Aside from removing the friction from the application process, the innovation is around use of data. The credit model uses data in QuickBooks and runs data science and machine learning aspects on top of that, said Succar. As such, it can project when invoices will be paid off. "A lot of lenders can't see the full profitability of a small business; credit cards are only one piece of the puzzle," she said. A traditional lender would get aggregated financial statement as opposed to transaction-level detail."
Interest rates for our six-month loans range from 1.5 percent to 4.7 percent, but rates differ by state and the business owner's credit profile. Intuit's small business lending marketplace, which connects small business owners with other lenders, will continue to operate as part of the QuickBooks Capital platform.
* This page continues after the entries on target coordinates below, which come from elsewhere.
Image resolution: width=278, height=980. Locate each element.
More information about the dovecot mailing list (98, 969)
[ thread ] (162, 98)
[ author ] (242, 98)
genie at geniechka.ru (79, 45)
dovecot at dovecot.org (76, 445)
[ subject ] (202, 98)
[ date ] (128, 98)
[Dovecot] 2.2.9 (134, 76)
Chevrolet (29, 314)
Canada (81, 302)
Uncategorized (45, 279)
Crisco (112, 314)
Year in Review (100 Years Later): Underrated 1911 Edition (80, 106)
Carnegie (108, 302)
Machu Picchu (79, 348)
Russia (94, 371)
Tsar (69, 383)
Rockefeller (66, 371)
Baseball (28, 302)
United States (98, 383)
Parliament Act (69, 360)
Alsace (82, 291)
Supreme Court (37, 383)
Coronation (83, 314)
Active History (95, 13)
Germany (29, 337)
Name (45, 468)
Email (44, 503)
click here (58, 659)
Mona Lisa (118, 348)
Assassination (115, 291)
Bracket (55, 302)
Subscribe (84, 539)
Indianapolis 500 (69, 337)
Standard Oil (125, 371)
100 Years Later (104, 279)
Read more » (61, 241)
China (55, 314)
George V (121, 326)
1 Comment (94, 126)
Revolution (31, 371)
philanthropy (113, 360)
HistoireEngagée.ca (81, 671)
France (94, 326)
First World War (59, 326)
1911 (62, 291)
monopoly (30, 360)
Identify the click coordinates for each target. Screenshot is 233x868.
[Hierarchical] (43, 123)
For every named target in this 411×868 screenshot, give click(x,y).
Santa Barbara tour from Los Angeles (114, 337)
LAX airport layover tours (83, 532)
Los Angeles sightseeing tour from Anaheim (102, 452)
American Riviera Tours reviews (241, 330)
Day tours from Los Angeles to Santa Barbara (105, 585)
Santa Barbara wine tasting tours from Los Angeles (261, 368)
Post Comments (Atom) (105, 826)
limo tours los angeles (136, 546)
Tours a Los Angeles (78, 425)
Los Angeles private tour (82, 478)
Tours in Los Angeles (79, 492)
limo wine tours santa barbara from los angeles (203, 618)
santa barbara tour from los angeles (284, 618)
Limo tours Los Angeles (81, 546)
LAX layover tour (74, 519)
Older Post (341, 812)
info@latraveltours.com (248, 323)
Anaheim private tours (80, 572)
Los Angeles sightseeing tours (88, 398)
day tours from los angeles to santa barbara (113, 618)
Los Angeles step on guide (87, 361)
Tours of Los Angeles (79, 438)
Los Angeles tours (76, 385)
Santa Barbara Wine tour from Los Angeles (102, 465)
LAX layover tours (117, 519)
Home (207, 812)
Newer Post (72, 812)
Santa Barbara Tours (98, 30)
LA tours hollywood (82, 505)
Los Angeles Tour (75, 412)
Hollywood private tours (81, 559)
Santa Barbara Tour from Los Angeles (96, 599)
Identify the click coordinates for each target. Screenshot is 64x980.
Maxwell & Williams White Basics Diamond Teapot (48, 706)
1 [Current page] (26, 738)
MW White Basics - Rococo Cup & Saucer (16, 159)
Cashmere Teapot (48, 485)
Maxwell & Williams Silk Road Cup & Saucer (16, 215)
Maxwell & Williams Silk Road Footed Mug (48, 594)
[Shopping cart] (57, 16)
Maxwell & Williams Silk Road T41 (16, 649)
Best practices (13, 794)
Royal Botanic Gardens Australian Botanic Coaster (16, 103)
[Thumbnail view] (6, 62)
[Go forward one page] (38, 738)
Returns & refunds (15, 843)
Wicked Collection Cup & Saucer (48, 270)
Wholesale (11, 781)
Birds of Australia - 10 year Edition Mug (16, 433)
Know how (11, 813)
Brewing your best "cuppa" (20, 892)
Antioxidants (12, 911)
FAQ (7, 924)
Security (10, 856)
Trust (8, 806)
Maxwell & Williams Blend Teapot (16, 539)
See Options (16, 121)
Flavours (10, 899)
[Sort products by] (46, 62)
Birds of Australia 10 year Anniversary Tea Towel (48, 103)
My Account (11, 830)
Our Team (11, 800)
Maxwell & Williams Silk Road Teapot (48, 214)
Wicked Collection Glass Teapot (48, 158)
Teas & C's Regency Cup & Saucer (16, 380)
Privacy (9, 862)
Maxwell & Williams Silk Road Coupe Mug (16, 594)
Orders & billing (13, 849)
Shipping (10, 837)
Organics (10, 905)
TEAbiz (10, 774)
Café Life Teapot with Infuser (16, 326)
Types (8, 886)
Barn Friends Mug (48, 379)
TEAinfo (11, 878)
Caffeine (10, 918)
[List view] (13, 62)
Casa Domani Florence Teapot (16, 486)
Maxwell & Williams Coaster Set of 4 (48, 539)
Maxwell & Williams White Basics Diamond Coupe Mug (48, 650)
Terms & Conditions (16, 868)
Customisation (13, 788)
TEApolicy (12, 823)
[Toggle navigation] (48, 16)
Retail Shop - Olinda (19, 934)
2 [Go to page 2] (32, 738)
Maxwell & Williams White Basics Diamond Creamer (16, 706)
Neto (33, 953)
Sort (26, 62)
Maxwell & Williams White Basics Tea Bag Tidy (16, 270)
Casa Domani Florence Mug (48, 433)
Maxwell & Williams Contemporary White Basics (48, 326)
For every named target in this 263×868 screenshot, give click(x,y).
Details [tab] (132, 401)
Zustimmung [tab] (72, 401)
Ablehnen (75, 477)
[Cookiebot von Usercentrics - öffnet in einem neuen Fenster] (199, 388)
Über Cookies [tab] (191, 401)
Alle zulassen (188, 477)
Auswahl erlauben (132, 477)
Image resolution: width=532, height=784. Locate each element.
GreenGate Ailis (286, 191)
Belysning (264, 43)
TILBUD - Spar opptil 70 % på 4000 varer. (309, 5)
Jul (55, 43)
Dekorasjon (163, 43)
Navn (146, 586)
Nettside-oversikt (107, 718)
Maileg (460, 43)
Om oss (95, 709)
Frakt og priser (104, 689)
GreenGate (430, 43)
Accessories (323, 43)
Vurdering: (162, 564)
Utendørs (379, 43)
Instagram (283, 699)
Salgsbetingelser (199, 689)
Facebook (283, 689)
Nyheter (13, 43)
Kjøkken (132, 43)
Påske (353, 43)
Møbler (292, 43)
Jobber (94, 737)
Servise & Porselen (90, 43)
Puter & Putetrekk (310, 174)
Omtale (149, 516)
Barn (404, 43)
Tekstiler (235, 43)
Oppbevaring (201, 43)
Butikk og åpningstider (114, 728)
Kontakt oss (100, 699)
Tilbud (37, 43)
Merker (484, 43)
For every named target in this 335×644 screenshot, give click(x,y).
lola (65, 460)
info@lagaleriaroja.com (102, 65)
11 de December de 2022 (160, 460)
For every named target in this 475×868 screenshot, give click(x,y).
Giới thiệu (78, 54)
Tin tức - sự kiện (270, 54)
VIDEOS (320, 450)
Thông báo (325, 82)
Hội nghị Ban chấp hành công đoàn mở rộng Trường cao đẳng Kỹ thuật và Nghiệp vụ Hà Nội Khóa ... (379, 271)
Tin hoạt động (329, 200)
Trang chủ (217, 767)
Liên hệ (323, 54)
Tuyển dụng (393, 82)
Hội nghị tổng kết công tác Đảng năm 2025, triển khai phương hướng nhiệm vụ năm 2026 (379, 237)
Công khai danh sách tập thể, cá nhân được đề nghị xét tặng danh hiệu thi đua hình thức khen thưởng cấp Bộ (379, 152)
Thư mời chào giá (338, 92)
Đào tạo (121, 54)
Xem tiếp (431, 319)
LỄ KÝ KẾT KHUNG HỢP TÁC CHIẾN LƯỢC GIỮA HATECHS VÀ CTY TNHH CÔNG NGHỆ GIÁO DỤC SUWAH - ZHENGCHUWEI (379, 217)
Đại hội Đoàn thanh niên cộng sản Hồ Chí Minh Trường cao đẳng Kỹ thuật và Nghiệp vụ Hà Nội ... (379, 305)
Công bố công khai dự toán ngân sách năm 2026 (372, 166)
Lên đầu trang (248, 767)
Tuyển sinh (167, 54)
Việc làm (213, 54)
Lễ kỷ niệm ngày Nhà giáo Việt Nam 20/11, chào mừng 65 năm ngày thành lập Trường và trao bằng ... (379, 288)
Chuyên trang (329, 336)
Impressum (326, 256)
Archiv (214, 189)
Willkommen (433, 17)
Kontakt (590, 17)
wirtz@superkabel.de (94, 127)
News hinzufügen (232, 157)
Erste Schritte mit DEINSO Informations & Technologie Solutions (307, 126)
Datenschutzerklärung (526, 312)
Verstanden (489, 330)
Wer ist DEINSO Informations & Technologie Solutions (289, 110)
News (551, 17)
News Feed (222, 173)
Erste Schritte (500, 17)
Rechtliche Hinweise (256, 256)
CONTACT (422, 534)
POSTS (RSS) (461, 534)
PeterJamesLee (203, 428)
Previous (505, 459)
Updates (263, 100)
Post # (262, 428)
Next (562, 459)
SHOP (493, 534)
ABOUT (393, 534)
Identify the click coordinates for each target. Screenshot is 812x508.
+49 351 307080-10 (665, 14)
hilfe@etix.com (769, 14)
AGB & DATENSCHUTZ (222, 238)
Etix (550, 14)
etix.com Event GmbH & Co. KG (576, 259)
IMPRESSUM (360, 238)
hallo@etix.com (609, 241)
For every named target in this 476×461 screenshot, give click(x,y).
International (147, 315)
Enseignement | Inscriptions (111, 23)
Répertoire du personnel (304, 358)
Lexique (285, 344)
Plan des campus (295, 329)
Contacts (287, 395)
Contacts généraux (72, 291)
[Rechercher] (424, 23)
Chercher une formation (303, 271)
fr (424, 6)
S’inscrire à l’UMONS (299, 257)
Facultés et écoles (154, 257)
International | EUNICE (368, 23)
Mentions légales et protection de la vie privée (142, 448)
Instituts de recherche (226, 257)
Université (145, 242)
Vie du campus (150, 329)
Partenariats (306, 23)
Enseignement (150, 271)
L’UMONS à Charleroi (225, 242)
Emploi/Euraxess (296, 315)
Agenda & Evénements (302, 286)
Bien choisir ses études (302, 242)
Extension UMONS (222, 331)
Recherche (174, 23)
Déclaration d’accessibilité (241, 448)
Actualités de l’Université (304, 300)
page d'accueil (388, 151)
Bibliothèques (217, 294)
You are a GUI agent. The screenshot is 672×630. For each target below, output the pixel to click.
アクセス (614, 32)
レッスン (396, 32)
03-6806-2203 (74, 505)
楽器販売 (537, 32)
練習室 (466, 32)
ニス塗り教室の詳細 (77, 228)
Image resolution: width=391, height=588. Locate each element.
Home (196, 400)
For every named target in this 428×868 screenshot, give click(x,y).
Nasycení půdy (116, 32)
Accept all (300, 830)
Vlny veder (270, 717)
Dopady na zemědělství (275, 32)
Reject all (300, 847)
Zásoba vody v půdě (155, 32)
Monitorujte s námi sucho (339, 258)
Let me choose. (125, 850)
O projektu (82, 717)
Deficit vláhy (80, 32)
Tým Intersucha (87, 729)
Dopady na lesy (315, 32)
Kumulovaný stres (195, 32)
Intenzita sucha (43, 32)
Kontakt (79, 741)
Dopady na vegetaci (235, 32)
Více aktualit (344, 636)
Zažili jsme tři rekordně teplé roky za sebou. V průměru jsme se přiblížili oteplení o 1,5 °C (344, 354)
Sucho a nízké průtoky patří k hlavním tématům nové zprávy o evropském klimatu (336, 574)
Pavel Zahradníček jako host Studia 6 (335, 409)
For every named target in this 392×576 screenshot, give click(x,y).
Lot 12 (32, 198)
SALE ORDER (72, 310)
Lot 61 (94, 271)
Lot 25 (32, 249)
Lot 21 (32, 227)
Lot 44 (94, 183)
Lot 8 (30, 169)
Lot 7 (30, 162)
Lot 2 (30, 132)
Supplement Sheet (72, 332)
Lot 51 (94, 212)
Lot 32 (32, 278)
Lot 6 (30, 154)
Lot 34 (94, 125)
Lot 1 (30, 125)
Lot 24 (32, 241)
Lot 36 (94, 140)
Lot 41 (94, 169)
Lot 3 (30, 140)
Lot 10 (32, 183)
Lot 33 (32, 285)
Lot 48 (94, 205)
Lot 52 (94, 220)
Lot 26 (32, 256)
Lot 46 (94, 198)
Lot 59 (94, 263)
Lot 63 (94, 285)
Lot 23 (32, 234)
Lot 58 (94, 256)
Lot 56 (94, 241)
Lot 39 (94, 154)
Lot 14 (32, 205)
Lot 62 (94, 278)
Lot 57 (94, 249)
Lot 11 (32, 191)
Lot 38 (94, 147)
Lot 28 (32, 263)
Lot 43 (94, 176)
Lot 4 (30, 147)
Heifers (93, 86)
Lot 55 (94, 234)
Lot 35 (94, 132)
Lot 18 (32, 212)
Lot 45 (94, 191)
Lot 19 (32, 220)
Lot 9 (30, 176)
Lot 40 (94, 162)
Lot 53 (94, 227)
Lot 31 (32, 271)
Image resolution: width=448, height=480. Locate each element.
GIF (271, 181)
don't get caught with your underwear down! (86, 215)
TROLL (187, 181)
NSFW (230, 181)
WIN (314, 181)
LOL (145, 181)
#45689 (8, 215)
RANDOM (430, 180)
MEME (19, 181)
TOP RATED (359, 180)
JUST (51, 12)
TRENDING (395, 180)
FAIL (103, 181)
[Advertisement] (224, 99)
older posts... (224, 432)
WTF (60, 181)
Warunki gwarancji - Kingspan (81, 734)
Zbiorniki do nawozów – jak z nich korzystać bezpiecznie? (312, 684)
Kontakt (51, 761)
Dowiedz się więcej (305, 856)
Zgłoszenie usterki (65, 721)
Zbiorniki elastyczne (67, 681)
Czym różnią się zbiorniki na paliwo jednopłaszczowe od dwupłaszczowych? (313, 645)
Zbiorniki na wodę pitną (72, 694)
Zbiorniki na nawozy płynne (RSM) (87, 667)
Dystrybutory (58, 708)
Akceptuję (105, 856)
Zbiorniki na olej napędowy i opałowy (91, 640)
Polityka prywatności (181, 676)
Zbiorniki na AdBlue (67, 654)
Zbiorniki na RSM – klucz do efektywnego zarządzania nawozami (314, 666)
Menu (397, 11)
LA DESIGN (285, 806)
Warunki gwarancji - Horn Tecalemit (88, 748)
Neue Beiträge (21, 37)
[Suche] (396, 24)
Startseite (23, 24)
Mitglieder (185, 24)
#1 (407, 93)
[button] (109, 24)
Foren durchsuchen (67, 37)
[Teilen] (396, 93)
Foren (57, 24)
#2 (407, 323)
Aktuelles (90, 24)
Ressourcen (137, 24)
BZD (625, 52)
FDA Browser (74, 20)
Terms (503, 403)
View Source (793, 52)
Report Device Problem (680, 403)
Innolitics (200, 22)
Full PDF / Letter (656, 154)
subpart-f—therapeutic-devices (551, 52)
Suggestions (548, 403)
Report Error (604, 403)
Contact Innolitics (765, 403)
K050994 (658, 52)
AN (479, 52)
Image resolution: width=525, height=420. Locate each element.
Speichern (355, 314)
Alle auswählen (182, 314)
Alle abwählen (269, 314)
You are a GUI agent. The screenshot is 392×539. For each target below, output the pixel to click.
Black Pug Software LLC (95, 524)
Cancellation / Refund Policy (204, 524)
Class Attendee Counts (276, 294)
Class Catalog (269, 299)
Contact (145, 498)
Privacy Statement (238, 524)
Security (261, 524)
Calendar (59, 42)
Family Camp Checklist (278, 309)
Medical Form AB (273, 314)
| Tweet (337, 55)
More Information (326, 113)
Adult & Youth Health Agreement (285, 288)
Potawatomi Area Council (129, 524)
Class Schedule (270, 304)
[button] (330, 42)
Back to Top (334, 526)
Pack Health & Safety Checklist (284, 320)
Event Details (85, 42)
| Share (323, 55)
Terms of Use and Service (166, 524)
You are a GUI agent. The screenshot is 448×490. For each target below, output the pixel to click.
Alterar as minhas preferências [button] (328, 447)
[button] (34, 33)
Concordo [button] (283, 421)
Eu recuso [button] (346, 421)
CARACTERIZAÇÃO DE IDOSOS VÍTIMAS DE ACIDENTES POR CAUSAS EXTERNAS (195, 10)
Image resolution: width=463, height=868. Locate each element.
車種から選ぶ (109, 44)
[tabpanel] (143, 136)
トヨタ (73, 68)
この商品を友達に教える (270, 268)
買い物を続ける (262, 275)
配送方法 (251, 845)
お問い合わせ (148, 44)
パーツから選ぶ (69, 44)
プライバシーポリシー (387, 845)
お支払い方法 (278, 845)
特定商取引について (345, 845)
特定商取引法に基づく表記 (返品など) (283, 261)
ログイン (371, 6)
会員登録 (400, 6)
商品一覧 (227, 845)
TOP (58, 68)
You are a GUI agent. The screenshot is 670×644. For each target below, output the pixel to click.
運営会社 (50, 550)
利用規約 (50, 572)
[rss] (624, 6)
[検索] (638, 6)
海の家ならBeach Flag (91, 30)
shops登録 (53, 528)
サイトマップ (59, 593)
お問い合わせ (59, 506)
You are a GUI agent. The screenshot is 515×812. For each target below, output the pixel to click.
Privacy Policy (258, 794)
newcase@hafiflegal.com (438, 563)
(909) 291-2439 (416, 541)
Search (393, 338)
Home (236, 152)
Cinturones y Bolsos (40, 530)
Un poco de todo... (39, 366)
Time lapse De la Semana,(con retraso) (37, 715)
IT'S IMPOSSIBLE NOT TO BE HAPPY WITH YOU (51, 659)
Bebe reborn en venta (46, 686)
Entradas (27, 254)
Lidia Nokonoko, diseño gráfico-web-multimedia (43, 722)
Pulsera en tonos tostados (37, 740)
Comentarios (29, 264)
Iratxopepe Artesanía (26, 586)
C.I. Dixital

It's a move the company said will let customers use QuickBooks data to apply for loans from "carefully vetted" third-party lenders.
When asked about Intuit's direct loan product, Beer, a QuickBooks user, said it's a compelling offer for small businesses. Though he typically seeks loans greater then $35,000, he said it would make sense for an early-stage entrepreneur. "Say we were a single location pizza place and our walk-in cooler died and we needed a quick $10,000 to replace it, that would certainly be a product worth looking at."
On the data-sharing aspects, Beer is nervous in wake of breaches like Equifax, but he said he would be comfortable with it as long as safeguards were in place and his information wouldn't be shared with third parties. On the high rejection rate of small business owners -- Intuit reports that 60 percent of QuickBooks users would not likely to get approved for a loan elsewhere -- Beer said it may be because they look to large banks that are less flexible.
"You walk into a big bank and the chance is you're not going to see the same person twice," Beer said. "I've found a local community bank that I could work with and gotten to know a banker personally -- that's helped me not have lending issues."
For their part, large banks are beginning to recognize that early access to capital is a problem for small businesses. "We do find that for small business owners, when they start out, access to capital is an issue, and that's why you're seeing fintech companies coming in with their lending products," said Sharon Miller, managing director and head of small business at Bank of America, who acknowledged that early-stage entrepreneurs are often to rely on family, friends and credit cards.
To reach a greater a greater proportion of small business owners seeking loans from $10,000 to $250,000, the bank rolled out its Business Advantage Term loan in May. However, to be eligible, customers still need to prove they have a minimum of $100,000 in revenue and the business has to have been in operation at least two years.
And Wells Fargo, the top-ranking small business lender by dollar amount, is sitting down with business owners who weren't approved for loans to explain why. "We call people that get declined and walk them through what happened, why they got declined and what they need to do to get approved," said Lisa Stevens, president of western region regional banking, in a recent interview with Tearsheet.
For PayPal, the launch of Quickbooks Capital isn't seen as a threat, but yet another entrant in a massive space where there's room to grow, said spokesman Josh Criscoe. "Anything providing access to loans for small businesses to help them grow is a benefit to everyone."